ISKANDAR Hayat is a Pakistani who had settled in the Uighur city of Kashgar. There he ran a successful garment business. His wife and three children, two daughters and one son, were all ethnic Uighurs from the area. In 2017, when Ramazan came around, Hayat decided to take a trip to Pakistan with his son. They came down from Xinjiang and crossed the border into Pakistan. They had spent three weeks in Pakistan when they received an alarming phone call from back home. His wife had been picked up by Chinese authorities and placed in one of the so-called re-education camps set up by the Chinese Communist Party. His two daughters, seven and 10 years old, had been placed in an orphanage. He begged and pleaded for more information about them, but was unable to gather any news.
As the whole world knows, there have been numerous reports of the Uighurs of Xinjiang being subjected to terrible coercion and abuse over the past several years. Drone footage shows camps built to detain hundreds of thousands of them. Recent reports using Google’s satellite imagery show that new camps are being built to house even more Uighur Muslims. Those who have been in the camps report their hands being tied together as they languish in rooms of 35 prisoners each.
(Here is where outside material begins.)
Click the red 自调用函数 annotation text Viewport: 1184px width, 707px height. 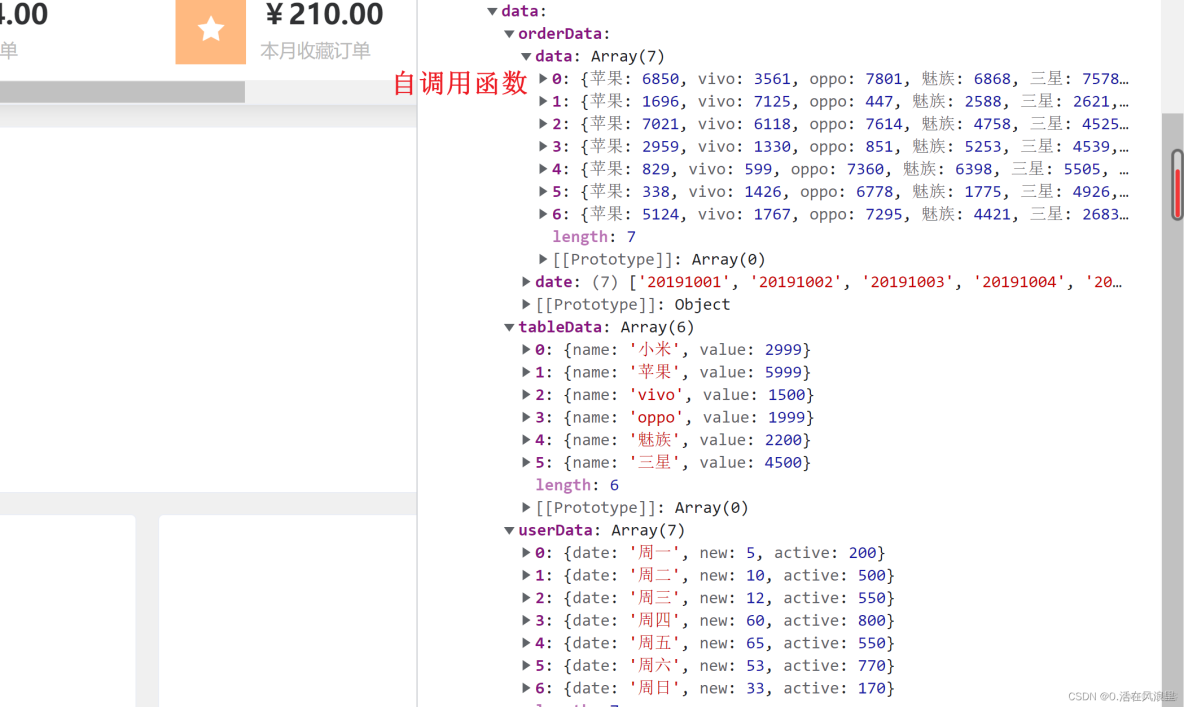pyautogui.click(x=460, y=84)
One former detainee told reporters that they would be woken up at 4a.m. to listen to lectures about the Chinese Communist Party and how it cares for them. For breakfast they received hot water and a piece of bread, followed by being made to run in circles, and five hours of instruction in the Chinese language. Those who provided any resistance or did not show proper interest in being re-educated to be ‘Chinese’ instead of ‘Uighur Muslim’ were punished and even tortured. In simple terms, the camps are pure hell.
It is no wonder, then, that Sakandar Hayat was terrified that his wife had been taken away and detained in one. Unable to get information about her, he and his son made their way to the border. As soon as they got there, they were met by Chinese border guards, who arrested Hayat’s son. They told Sakandar that his son would be returned to him in a week, after he was questioned about what he did in Pakistan. He would not see him again for two more years.
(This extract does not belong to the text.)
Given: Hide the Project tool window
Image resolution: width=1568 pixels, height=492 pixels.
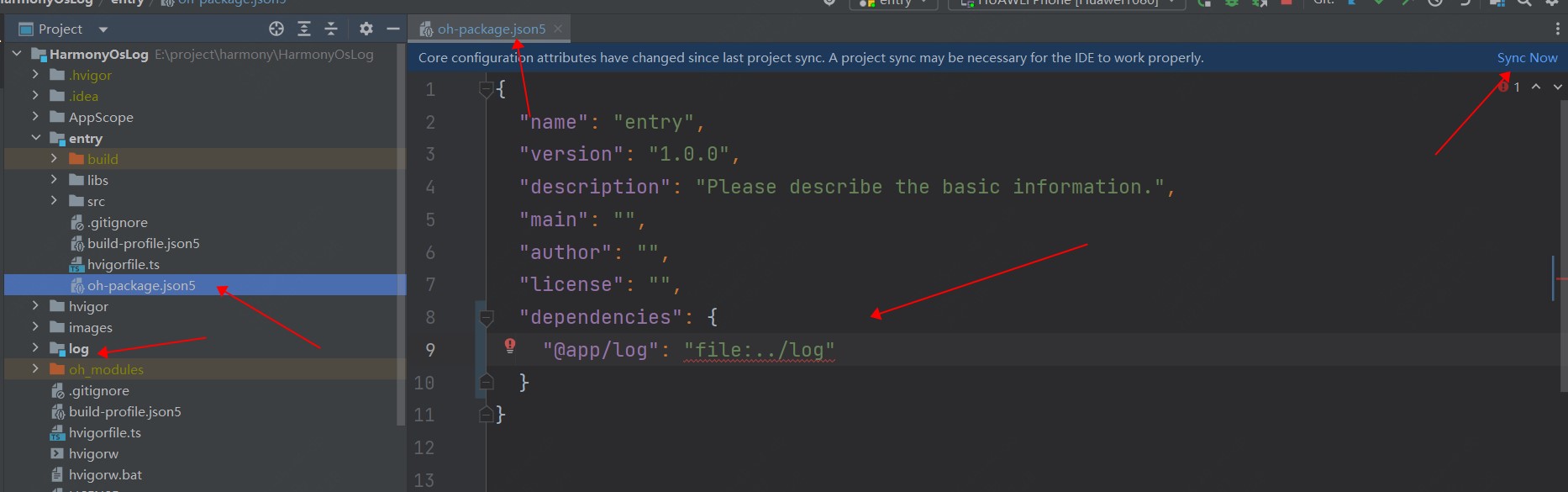Looking at the screenshot, I should point(392,29).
They had spent three weeks in Pakistan when they received an alarming phone call from back home.
Sakandar’s story is not the only one. In their feature on Hayat’s case, the Los Angeles Times also detailed the cases of several more Pakistani men married to Uighur women who have faced similar problems. In the case of one, he was only allowed out of the camp himself if he promised to be an informant. Others talk of similar oppressive measures and a feeling of complete helplessness before the Chinese authorities.
Mohammed Umer Khan, a Pakistani Uighur whose family moved to Rawalpindi in 1967 to flee oppression by the Chinese government, has faced problems despite the fact that he lives in Pakistan. Using funds from the Umer Uyghur Trust set up by his family, Umer was running a small school outside Rawalpindi. The school, which was first set up in 2010, intended to promote the Uighur language and culture among those Uighurs living in Pakistan. Not long after, he received a visit from law enforcement officers who told him to close the school and accused him of “harming Pakistan-China relations”. When he did not agree to their demands, he said they came back and destroyed it. In 2015, he tried to reopen the school, but it had to be shut down again after a month, allegedly owing to harassment by Pakistani authorities. In 2017, he spent several days in detention.
Pakistani and Chinese authorities also appear to be cooperating with each other in terms of collecting information about when ethnic Uighurs visit Pakistan. A recent rule requires them to register themselves and their family members with an organisation funded by the Chinese Embassy, which Umer fears would be used to monitor them. The onus behind all of this is no mystery: Pakistan is an indebted country and quickly becoming a vassal state to China. If China believes that Uighurs must abandon their culture and faith in order to ‘assimilate’ as Chinese, then so too does Pakistan. This is true to such an extent that, last year, Pakistan joined 36 other countries in signing a letter supporting China’s policies in Xinjiang.
The future for Pakistanis married to Uighurs appears terribly bleak. Pakistan’s authorities appear to believe they cannot (as they should) negotiate on their behalf. In the case of Sakandar Hayat, this meant he had to wait two years to get a visa to return to Kashgar. When he went, he found a wife who now remained silent, as if all the life had been drained from her owing to what she had endured in the camp. Hayat’s son still has to live in the camp, except for two days when he works for a Chinese telecommunication company on a labour contract that he had to sign. Sometimes he receives payment for his work, at other times he does not.
There is give and take in every relationship. While Pakistan does not have much leverage over China, it does have a close relationship with the country. This close relationship is not enough to thwart what appears to be a decades-long master plan to change the cultural, religious and demographic characteristics of Xinjiang. It could however, be just enough to at least ensure that Pakistani Uighurs and Pakistanis living in Xinjiang are safe and able to travel back and forth without fear that they or their family members will be forced into a camp. The request may not be fulfilled by imperious and super-powerful China, but it is one that Pakistan’s government should make.
The writer is an attorney teaching constitutional law and political philosophy.